We have some sandwich bags - not the kind with the "zip-lock" tops, and not the kind with the fold-over tops. These are plain, plastic bags. First of all, open your bags, and sniff the inside, so you can know how an empty, unused, plastic bag smells.

Now, holding your bags open, swish them in the air so that they will fill with air. Quickly close the tops, twist them a bit, and put rubber bands on them to seal the air you caught inside the bags.

There are several things we can do with our air bags:

(1) squeeze the trapped air and describe how it feels;

(2) sit on the bag or on several bags at a time to see if the bags can support weight;

[What new thing do we know about air bags supporting weight? Some cars now have air bags that pop out of the steering wheel or dashboard if the car is hit. These air bags prevent the people from being forced into the windshield or the dashboard. By supporting the weight of the people in the car, the air bags can prevent serious injury in accidents. Air bags can injure small children; they should ride in the back seat anyway, and all occupants of the car should use their seat belts.]

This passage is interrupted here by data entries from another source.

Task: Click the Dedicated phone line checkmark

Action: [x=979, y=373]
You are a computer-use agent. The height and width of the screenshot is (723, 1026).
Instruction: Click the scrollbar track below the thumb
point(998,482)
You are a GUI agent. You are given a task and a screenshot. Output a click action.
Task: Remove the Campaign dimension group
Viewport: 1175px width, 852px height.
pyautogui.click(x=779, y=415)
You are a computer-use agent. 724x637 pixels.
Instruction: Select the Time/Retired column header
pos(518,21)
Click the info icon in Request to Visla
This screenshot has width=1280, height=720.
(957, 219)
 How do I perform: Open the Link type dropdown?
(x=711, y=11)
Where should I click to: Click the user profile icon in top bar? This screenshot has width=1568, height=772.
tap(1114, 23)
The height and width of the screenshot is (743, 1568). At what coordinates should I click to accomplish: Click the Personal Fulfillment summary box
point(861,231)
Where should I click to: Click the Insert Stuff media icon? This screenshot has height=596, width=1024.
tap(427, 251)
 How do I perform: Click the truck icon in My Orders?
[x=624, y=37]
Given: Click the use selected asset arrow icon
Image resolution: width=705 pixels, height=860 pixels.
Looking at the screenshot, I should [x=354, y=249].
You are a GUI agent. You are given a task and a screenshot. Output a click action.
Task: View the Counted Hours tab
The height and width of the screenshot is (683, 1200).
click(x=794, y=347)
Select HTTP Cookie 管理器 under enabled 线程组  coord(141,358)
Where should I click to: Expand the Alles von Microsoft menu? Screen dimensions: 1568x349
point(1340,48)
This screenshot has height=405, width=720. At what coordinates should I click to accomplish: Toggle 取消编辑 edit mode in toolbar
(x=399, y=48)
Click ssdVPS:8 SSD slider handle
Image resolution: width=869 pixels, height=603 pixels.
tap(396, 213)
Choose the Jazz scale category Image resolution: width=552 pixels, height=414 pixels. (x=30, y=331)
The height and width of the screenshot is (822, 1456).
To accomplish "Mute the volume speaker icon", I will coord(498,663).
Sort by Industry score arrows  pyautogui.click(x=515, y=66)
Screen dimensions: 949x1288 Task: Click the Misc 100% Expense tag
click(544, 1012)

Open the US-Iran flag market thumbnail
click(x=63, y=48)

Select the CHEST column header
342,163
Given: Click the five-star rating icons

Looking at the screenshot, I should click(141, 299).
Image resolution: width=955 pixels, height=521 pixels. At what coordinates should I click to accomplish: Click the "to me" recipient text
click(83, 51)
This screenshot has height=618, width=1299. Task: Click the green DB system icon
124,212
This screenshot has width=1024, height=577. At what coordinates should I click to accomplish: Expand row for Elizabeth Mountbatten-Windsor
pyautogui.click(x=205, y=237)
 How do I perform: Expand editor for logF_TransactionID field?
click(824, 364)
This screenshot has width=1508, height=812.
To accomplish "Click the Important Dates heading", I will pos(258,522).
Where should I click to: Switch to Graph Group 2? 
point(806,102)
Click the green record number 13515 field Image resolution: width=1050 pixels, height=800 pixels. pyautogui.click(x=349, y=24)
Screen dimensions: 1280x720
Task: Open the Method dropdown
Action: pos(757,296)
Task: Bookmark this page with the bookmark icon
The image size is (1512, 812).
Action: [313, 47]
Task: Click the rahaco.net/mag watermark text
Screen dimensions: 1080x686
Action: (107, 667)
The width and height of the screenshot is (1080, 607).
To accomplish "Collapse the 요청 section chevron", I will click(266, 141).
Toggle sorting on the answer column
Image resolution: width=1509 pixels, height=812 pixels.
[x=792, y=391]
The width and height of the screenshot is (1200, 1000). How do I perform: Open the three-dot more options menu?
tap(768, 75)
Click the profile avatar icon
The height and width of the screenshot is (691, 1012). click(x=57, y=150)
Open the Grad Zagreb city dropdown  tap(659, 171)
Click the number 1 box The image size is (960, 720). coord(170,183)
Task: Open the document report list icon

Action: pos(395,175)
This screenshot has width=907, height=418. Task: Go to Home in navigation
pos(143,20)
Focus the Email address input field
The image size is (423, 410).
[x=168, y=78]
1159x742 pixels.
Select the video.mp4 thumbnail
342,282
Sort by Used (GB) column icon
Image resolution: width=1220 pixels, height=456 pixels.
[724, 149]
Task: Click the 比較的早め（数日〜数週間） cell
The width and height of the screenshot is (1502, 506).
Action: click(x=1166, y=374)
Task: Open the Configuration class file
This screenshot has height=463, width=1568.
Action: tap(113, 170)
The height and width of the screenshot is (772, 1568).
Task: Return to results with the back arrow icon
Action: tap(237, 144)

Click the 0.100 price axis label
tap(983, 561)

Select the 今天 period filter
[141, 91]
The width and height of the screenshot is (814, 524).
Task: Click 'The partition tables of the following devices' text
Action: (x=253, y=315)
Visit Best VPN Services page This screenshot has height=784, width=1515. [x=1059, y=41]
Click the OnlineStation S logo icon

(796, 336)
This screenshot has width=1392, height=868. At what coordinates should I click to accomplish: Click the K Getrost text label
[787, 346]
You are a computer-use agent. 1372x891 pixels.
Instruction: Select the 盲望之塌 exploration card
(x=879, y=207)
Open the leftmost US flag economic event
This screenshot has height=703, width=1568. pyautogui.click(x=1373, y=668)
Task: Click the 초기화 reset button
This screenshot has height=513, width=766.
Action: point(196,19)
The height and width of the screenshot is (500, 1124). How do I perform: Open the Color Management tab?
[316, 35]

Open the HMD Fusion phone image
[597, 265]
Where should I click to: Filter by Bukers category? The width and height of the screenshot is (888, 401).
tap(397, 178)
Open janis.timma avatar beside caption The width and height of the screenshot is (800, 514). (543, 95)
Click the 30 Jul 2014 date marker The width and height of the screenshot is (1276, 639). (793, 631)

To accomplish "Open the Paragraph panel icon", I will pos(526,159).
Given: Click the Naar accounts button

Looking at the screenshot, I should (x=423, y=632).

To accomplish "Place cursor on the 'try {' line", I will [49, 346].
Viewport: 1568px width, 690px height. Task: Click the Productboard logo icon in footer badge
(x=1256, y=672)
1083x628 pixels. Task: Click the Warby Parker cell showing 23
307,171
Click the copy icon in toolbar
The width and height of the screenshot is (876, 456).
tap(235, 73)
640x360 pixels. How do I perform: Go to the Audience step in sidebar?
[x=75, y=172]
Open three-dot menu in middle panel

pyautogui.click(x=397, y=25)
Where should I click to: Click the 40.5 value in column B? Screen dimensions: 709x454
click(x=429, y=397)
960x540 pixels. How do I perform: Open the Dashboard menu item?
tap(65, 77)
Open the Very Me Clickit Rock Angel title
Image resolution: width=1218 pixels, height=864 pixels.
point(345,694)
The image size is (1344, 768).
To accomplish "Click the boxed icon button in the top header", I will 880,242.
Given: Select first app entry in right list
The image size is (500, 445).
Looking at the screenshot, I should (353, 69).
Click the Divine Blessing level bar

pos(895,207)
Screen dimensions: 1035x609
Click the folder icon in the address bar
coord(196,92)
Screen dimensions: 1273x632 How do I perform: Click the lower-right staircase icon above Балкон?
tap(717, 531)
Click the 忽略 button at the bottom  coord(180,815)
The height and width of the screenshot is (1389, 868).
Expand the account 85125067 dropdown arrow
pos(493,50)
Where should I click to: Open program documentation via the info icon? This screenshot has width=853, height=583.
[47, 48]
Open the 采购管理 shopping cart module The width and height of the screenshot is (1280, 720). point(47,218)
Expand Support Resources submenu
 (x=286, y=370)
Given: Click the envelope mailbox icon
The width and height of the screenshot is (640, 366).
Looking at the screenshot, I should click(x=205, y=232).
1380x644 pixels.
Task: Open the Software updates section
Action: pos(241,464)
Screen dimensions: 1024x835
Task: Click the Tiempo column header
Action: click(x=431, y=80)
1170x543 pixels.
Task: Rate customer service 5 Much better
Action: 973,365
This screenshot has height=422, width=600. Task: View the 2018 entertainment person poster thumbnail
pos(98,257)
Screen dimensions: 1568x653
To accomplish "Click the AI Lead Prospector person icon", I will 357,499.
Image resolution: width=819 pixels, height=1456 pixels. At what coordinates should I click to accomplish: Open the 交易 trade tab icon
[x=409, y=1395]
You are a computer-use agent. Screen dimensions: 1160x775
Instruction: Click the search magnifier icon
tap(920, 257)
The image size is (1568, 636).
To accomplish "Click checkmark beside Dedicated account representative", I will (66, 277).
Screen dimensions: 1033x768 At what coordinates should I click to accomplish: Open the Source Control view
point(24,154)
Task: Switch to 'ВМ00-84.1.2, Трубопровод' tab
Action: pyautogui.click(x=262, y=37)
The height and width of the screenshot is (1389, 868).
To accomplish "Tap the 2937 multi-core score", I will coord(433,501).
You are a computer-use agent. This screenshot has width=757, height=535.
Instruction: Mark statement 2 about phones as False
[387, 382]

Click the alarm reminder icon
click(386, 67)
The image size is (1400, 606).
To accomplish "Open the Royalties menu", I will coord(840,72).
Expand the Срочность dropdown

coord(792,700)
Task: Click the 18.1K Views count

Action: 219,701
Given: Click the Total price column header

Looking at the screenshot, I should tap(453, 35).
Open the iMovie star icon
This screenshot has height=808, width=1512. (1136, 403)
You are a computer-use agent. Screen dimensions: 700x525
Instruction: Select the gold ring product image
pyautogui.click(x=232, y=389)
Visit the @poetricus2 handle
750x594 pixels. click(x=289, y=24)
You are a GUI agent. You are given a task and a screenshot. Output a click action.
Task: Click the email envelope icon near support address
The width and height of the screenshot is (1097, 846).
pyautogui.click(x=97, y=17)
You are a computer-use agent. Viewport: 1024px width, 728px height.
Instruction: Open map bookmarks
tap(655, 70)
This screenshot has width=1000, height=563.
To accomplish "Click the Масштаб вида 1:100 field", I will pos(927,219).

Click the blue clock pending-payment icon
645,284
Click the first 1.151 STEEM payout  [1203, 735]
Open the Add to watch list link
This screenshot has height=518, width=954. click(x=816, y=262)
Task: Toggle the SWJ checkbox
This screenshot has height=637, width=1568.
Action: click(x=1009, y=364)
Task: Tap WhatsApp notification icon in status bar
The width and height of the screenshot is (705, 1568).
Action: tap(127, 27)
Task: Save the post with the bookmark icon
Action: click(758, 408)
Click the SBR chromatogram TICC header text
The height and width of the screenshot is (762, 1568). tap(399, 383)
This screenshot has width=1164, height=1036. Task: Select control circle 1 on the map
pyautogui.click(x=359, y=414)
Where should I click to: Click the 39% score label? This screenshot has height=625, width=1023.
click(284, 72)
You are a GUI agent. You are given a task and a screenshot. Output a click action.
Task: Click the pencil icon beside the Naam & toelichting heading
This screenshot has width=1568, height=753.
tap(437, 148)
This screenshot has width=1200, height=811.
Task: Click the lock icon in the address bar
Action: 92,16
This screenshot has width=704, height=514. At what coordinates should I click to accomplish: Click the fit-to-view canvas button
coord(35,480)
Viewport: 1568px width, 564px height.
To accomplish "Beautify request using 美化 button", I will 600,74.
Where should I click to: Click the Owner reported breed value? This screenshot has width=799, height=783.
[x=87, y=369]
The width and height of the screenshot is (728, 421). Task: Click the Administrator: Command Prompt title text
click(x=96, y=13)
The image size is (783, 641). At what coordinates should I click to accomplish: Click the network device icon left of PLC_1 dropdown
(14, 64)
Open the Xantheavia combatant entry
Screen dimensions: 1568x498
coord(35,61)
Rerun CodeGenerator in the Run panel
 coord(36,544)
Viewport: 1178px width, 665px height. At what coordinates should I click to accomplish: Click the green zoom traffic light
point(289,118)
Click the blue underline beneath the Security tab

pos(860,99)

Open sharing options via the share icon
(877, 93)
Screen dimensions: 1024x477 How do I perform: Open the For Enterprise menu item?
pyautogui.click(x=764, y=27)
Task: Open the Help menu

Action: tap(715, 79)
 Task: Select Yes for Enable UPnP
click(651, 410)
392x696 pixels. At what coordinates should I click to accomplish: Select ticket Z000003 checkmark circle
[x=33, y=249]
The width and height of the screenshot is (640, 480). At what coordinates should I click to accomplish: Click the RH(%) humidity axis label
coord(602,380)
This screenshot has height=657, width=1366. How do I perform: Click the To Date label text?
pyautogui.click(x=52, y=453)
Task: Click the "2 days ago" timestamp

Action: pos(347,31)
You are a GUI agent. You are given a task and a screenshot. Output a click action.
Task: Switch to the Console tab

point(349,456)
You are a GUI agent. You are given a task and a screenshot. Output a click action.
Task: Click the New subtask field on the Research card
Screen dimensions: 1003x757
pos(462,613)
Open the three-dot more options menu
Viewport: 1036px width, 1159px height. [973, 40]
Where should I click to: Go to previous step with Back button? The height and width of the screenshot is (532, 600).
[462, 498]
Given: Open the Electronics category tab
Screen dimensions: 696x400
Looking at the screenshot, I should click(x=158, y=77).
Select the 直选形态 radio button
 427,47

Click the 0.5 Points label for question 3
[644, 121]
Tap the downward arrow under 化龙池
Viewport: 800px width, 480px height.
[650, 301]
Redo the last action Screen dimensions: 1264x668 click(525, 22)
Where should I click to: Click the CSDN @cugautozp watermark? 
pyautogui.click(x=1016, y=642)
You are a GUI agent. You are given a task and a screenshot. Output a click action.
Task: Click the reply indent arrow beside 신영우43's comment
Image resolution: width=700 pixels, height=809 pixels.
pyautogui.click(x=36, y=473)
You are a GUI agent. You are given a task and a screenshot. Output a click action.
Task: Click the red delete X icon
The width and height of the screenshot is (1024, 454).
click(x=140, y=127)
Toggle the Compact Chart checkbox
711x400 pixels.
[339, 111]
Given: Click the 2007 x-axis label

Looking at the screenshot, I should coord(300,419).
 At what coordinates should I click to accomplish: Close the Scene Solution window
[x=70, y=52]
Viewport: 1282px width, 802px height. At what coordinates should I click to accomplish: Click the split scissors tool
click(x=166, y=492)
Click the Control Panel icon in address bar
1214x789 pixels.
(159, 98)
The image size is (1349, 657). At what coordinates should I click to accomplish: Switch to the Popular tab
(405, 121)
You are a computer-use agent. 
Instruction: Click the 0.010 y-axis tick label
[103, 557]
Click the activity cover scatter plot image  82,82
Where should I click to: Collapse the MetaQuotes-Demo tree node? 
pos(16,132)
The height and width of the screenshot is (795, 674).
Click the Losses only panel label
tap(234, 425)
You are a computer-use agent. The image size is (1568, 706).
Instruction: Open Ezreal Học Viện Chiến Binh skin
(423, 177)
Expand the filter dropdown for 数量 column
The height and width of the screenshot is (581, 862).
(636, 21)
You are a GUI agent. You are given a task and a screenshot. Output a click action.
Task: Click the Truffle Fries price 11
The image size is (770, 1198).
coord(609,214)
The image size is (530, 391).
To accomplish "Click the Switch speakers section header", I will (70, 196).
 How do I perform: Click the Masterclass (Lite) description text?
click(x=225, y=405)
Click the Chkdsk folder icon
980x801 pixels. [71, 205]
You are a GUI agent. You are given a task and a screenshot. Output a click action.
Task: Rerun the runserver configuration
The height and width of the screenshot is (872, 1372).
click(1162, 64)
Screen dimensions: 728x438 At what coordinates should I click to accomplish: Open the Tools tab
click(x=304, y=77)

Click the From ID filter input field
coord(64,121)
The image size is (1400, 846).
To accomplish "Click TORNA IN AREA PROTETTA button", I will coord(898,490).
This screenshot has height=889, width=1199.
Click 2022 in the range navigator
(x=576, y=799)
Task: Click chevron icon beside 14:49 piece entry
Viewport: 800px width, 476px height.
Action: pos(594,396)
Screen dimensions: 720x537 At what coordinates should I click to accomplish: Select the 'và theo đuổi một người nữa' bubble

(3) look through the bags to see if you can see other people through them;

(4) open the bags a little and smell the air to see if any odor can be detected that is different from the usual smell of the plastic bag;

(5) take the bag outdoors, open it, empty out the air, fill it with outdoor air, bring it back inside, and explain how they can be sure it is filled with outside air and not inside air;

(6) collect samples of air from other places around the school (* e.g., in the basement, closet, hallway) and do all the things with the bag that you did with the classroom air.

(7) collect air samples from the fridge, and place the bags of cold air onto the countertop in the classroom, to see if moisture condenses on the outside of the bags.

* Who knows what "e.g." means? It is the abbreviation for "exempli gratia" (say "ex-EMP-lee GROTT-see-a"), which is a Latin phrase meaning "for example."